**REQUIRED ACTION:** Down to the final line, write out the data below exactly.

**DATA TO EXAMINE:**
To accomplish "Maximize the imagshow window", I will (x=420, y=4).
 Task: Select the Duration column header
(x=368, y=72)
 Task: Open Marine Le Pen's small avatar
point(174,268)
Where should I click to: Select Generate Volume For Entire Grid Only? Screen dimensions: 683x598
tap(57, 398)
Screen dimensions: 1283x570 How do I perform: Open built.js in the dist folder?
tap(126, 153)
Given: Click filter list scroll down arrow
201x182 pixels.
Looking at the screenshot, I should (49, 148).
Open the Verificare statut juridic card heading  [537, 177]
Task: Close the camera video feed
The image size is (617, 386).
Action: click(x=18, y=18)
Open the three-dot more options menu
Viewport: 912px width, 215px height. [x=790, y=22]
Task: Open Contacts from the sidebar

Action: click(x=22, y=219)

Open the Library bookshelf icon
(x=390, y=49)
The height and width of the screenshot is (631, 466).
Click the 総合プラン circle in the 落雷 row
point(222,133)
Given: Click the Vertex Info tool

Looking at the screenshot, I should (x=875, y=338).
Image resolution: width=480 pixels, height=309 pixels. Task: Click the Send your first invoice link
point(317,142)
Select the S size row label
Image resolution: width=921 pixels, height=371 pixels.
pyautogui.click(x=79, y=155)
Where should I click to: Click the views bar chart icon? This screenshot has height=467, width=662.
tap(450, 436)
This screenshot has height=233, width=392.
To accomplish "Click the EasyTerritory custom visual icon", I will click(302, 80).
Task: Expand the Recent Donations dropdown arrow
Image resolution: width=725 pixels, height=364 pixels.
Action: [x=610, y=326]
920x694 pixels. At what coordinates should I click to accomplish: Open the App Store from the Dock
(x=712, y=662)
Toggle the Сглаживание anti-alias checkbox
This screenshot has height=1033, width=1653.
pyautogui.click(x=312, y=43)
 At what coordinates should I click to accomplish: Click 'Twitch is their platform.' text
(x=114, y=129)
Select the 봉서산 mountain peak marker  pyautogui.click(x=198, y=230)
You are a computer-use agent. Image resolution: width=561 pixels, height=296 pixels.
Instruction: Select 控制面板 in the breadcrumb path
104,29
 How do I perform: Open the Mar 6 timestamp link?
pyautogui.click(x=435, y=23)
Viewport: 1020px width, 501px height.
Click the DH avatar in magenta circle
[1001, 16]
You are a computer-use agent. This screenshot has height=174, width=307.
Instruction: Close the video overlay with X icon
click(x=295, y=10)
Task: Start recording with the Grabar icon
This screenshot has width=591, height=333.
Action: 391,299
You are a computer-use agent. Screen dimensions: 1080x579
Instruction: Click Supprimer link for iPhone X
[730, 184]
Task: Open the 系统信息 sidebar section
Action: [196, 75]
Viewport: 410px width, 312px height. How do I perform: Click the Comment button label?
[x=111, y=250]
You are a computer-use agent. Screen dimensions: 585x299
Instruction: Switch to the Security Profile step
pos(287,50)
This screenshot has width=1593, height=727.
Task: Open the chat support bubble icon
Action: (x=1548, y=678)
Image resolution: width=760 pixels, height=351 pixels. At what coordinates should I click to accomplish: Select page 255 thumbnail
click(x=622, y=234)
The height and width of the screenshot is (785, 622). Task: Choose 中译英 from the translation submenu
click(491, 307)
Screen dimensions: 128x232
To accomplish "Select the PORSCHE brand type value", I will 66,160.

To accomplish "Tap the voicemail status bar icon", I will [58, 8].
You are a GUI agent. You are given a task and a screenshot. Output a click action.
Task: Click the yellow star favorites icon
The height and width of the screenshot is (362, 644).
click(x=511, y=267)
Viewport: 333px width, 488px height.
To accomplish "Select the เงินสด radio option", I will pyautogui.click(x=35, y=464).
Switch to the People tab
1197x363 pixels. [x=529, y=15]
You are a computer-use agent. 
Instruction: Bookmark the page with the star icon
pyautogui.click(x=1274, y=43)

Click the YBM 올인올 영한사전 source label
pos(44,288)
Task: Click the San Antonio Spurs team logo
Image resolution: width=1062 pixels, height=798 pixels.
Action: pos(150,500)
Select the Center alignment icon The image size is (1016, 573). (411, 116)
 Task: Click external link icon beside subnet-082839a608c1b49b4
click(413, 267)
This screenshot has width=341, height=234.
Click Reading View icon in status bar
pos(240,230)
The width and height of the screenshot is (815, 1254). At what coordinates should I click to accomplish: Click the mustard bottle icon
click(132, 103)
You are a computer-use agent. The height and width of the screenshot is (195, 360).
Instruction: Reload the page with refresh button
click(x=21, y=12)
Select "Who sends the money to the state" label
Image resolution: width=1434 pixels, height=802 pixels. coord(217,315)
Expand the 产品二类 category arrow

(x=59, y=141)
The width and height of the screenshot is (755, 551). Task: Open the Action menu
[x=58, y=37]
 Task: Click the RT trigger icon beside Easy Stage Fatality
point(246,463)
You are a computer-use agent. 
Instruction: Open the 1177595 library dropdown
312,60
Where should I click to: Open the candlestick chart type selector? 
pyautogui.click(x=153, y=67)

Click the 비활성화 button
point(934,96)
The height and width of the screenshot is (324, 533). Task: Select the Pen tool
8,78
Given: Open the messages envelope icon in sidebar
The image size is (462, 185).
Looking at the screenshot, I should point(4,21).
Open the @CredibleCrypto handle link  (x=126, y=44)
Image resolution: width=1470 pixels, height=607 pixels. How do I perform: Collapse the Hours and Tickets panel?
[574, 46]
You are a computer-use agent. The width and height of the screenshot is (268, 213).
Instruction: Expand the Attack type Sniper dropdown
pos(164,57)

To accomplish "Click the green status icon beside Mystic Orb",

**SOLUTION:**
To accomplish "Maximize the imagshow window", I will (x=420, y=4).
 Task: Select the Duration column header
(x=368, y=72)
 Task: Open Marine Le Pen's small avatar
point(174,268)
Where should I click to: Select Generate Volume For Entire Grid Only? Screen dimensions: 683x598
tap(57, 398)
Screen dimensions: 1283x570 How do I perform: Open built.js in the dist folder?
tap(126, 153)
Given: Click filter list scroll down arrow
201x182 pixels.
Looking at the screenshot, I should (49, 148).
Open the Verificare statut juridic card heading  [537, 177]
Task: Close the camera video feed
The image size is (617, 386).
Action: click(x=18, y=18)
Open the three-dot more options menu
Viewport: 912px width, 215px height. [x=790, y=22]
Task: Open Contacts from the sidebar

Action: click(x=22, y=219)

Open the Library bookshelf icon
(x=390, y=49)
The height and width of the screenshot is (631, 466).
Click the 総合プラン circle in the 落雷 row
point(222,133)
Given: Click the Vertex Info tool

Looking at the screenshot, I should (x=875, y=338).
Image resolution: width=480 pixels, height=309 pixels. Task: Click the Send your first invoice link
point(317,142)
Select the S size row label
Image resolution: width=921 pixels, height=371 pixels.
pyautogui.click(x=79, y=155)
Where should I click to: Click the views bar chart icon? This screenshot has height=467, width=662.
tap(450, 436)
This screenshot has height=233, width=392.
To accomplish "Click the EasyTerritory custom visual icon", I will click(302, 80).
Task: Expand the Recent Donations dropdown arrow
Image resolution: width=725 pixels, height=364 pixels.
Action: [x=610, y=326]
920x694 pixels. At what coordinates should I click to accomplish: Open the App Store from the Dock
(x=712, y=662)
Toggle the Сглаживание anti-alias checkbox
This screenshot has height=1033, width=1653.
pyautogui.click(x=312, y=43)
 At what coordinates should I click to accomplish: Click 'Twitch is their platform.' text
(x=114, y=129)
Select the 봉서산 mountain peak marker  pyautogui.click(x=198, y=230)
You are a computer-use agent. Image resolution: width=561 pixels, height=296 pixels.
Instruction: Select 控制面板 in the breadcrumb path
104,29
 How do I perform: Open the Mar 6 timestamp link?
pyautogui.click(x=435, y=23)
Viewport: 1020px width, 501px height.
Click the DH avatar in magenta circle
[1001, 16]
You are a computer-use agent. This screenshot has height=174, width=307.
Instruction: Close the video overlay with X icon
click(x=295, y=10)
Task: Start recording with the Grabar icon
This screenshot has width=591, height=333.
Action: 391,299
You are a computer-use agent. Screen dimensions: 1080x579
Instruction: Click Supprimer link for iPhone X
[730, 184]
Task: Open the 系统信息 sidebar section
Action: [196, 75]
Viewport: 410px width, 312px height. How do I perform: Click the Comment button label?
[x=111, y=250]
You are a computer-use agent. Screen dimensions: 585x299
Instruction: Switch to the Security Profile step
pos(287,50)
This screenshot has width=1593, height=727.
Task: Open the chat support bubble icon
Action: (x=1548, y=678)
Image resolution: width=760 pixels, height=351 pixels. At what coordinates should I click to accomplish: Select page 255 thumbnail
click(x=622, y=234)
The height and width of the screenshot is (785, 622). Task: Choose 中译英 from the translation submenu
click(491, 307)
Screen dimensions: 128x232
To accomplish "Select the PORSCHE brand type value", I will 66,160.

To accomplish "Tap the voicemail status bar icon", I will [58, 8].
You are a GUI agent. You are given a task and a screenshot. Output a click action.
Task: Click the yellow star favorites icon
The height and width of the screenshot is (362, 644).
click(x=511, y=267)
Viewport: 333px width, 488px height.
To accomplish "Select the เงินสด radio option", I will pyautogui.click(x=35, y=464).
Switch to the People tab
1197x363 pixels. [x=529, y=15]
You are a computer-use agent. 
Instruction: Bookmark the page with the star icon
pyautogui.click(x=1274, y=43)

Click the YBM 올인올 영한사전 source label
pos(44,288)
Task: Click the San Antonio Spurs team logo
Image resolution: width=1062 pixels, height=798 pixels.
Action: pos(150,500)
Select the Center alignment icon The image size is (1016, 573). (411, 116)
 Task: Click external link icon beside subnet-082839a608c1b49b4
click(413, 267)
This screenshot has width=341, height=234.
Click Reading View icon in status bar
pos(240,230)
The width and height of the screenshot is (815, 1254). At what coordinates should I click to accomplish: Click the mustard bottle icon
click(132, 103)
You are a computer-use agent. The height and width of the screenshot is (195, 360).
Instruction: Reload the page with refresh button
click(x=21, y=12)
Select "Who sends the money to the state" label
Image resolution: width=1434 pixels, height=802 pixels. coord(217,315)
Expand the 产品二类 category arrow

(x=59, y=141)
The width and height of the screenshot is (755, 551). Task: Open the Action menu
[x=58, y=37]
 Task: Click the RT trigger icon beside Easy Stage Fatality
point(246,463)
You are a computer-use agent. 
Instruction: Open the 1177595 library dropdown
312,60
Where should I click to: Open the candlestick chart type selector? 
pyautogui.click(x=153, y=67)

Click the 비활성화 button
point(934,96)
The height and width of the screenshot is (324, 533). Task: Select the Pen tool
8,78
Given: Open the messages envelope icon in sidebar
The image size is (462, 185).
Looking at the screenshot, I should point(4,21).
Open the @CredibleCrypto handle link  (x=126, y=44)
Image resolution: width=1470 pixels, height=607 pixels. How do I perform: Collapse the Hours and Tickets panel?
[574, 46]
You are a computer-use agent. The width and height of the screenshot is (268, 213).
Instruction: Expand the Attack type Sniper dropdown
pos(164,57)

To accomplish "Click the green status icon beside Mystic Orb",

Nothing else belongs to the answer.